- **WHAT THE TASK REQUIRES**
Leave the pictures out while you restate every entry below word for word.

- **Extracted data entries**
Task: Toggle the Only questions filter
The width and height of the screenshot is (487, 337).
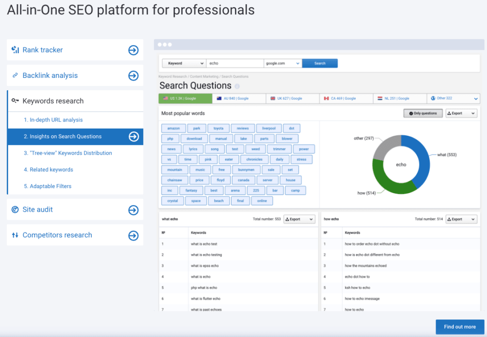Action: tap(423, 113)
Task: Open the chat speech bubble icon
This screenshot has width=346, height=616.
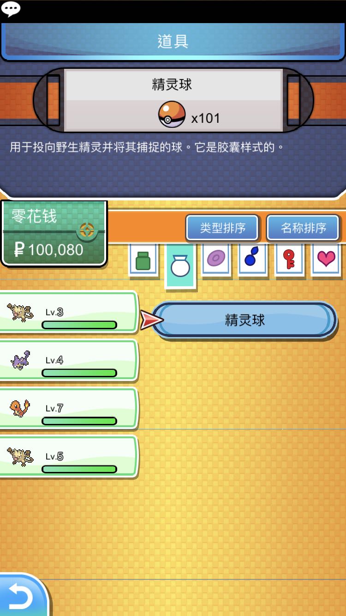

- **YOUR SOLUTION**
Task: Toggle the Only questions filter
The width and height of the screenshot is (487, 337).
Action: tap(423, 113)
Task: Open the chat speech bubble icon
This screenshot has width=346, height=616.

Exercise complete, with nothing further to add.